Alternative models such as Loop Quantum Cosmology (LQC), Penrose’s Conformal Cyclic Cosmology (CCC), and emergent gravity frameworks by Verlinde attempt to bypass singularities or reinterpret gravitational interaction without exotic dark matter. However, these models often struggle to produce falsifiable predictions at observable redshifts or depend on hypothetical quantum corrections that are not yet experimentally constrained. 1–4]

The Dead Universe Theory (DUT) departs fundamentally from both inflationary and quantum loop-based approaches. Rather than invoking a singular birth or speculative quantization of spacetime, DUT proposes a thermodynamic collapse of a prior universe as the origin of observable cosmic structures. Its simulation framework generates deterministic predictions for the existence of fossil-like galactic nuclei (SRDs) at z > 15, without resorting to inflation, dark energy, or unresolved particle candidates. 1–5]

This positions DUT as a falsifiable, metric-based continuation of General Relativity, contrasting both with the speculative inflationary mechanism of ΛCDM and with more abstract quantum gravity proposals that remain decoupled from near-term observational testing.

3. Computational Simulations and Predictions for Higher Redshifts

3.1. DUT Quantum Simulator (v4.0)

The DUT Quantum Simulator (v4.0) serves as the primary computational engine for exploring the theory’s implications. Recent simulations utilizing modified gravitational potentials and parameters such as quantum decoherence (Γdecoh≈0.9) and entropy gradients (∇S) have successfully reproduced the observed properties of SRDs [9]. The simulator demonstrates how the DUT’s unique physics naturally leads to the suppression of star formation and thermal dissipation within these “fossil” structures, aligning with observational data without requiring exotic ΛCDM explanations. The core non-singular gravitational potential is defined by:

$$\Phi (r,t)=V_0\cdot e^{-\alpha r}\cdot cos(\omega r+{\varphi }_0(t\left)\right)+\beta r(1-e^{-r})$$

(1)

This potential, fundamental to the DUT, ensures that gravitational collapse does not lead to infinite densities or spacetime breakdown, maintaining physical consistency across all scales [9,10,11,12,13,14].

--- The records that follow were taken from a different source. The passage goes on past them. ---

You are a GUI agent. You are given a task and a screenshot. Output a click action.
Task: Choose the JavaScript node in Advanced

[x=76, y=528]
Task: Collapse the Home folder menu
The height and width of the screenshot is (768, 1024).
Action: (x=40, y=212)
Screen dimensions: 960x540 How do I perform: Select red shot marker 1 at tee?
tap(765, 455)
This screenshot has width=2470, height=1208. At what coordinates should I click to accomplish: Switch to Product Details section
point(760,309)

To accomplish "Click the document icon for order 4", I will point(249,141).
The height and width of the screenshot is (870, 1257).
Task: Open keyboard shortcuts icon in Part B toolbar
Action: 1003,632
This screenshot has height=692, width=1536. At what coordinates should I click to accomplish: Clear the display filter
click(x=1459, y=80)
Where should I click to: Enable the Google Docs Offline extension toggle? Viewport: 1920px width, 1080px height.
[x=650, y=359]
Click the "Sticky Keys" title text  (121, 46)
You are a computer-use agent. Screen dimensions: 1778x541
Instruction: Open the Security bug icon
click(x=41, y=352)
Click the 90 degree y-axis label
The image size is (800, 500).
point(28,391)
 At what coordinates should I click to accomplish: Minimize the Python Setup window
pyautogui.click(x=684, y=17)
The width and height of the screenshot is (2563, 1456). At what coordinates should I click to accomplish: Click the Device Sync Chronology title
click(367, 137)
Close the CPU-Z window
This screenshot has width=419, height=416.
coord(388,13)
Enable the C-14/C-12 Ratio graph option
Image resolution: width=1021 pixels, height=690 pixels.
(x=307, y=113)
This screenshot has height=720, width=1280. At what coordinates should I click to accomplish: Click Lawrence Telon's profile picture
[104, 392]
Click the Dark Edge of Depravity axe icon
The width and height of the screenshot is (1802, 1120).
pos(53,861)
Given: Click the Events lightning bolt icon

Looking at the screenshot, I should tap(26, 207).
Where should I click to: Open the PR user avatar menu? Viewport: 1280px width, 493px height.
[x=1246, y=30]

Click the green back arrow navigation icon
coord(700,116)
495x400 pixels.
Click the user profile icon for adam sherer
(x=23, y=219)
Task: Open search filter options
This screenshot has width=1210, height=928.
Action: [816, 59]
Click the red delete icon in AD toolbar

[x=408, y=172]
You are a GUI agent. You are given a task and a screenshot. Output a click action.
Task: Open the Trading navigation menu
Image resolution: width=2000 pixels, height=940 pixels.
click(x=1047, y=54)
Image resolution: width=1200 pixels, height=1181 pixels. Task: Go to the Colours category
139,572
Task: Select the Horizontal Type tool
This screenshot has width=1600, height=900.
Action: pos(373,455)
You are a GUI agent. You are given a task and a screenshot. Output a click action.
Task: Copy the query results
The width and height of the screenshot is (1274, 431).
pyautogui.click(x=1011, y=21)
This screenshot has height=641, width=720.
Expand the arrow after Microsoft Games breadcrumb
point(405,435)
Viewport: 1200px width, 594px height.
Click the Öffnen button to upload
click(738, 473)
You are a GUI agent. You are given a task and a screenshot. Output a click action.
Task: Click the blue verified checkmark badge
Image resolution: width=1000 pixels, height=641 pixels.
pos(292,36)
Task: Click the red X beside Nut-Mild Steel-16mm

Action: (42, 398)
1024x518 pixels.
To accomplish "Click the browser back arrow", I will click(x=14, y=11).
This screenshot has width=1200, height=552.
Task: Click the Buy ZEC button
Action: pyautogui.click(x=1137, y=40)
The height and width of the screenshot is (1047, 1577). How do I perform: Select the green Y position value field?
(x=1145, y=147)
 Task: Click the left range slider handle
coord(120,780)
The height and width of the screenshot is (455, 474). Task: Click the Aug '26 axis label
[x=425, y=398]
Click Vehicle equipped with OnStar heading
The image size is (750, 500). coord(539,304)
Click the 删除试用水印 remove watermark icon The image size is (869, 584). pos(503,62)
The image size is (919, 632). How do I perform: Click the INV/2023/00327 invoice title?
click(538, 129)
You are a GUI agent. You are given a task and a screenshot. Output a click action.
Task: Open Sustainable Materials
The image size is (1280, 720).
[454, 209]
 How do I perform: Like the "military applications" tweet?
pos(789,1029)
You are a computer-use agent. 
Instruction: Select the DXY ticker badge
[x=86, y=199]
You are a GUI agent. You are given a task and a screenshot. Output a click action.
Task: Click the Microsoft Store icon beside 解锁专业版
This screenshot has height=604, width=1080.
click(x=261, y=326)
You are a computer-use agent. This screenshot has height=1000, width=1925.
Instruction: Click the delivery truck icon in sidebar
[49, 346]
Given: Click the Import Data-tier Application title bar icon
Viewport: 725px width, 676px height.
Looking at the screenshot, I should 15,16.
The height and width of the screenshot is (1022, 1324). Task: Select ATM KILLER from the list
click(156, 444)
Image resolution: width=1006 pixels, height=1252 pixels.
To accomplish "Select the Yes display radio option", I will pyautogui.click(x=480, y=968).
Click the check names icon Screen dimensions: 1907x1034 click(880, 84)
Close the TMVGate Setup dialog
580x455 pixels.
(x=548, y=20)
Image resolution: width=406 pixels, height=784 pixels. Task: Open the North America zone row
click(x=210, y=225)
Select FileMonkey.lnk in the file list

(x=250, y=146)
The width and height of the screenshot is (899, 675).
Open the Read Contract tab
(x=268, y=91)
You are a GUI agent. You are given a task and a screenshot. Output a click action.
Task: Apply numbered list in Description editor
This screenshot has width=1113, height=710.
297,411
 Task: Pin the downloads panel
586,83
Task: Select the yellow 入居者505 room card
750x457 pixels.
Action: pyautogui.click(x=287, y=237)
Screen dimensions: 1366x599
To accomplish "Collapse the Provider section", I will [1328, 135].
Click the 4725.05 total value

3.2. Predictions for SRDs at z>15

A cornerstone of the DUT’s falsifiability lies in its bold predictions for future observations. The DUT Quantum Simulator predicts the existence of SRDs at even higher redshifts, potentially approaching z∼15 and beyond [9,11]. These ultra-high-redshift SRDs are expected to exhibit spectral signatures dominated by residual entropy (with predicted peaks in the 3–4.2μm range), distinguishing them from conventional early galaxies. Furthermore, the theory predicts subtle asymmetries in the cosmic structure resulting from local entropic collapses, which could be detectable in future analyses of the cosmic background and galactic distribution. These predictions offer clear targets for next-generation telescopes.

3.3. Equation 1—DUT Gravitational Potential

Φ(r)=β⋅e(−α⋅r)⋅cos⁡(κ⋅r)\Phi(r) = \beta \cdot e^{(-\alpha \cdot r)} \cdot \cos(\kappa \cdot r)Φ(r)=β⋅e(−α⋅r)⋅cos(κ⋅r)

(2)

This equation defines the non-singular gravitational potential used in the DUT Quantum Simulator. It eliminates divergences at the origin and introduces curvature resonance through the cosine modulation term, supporting stable geodesics and finite core structures.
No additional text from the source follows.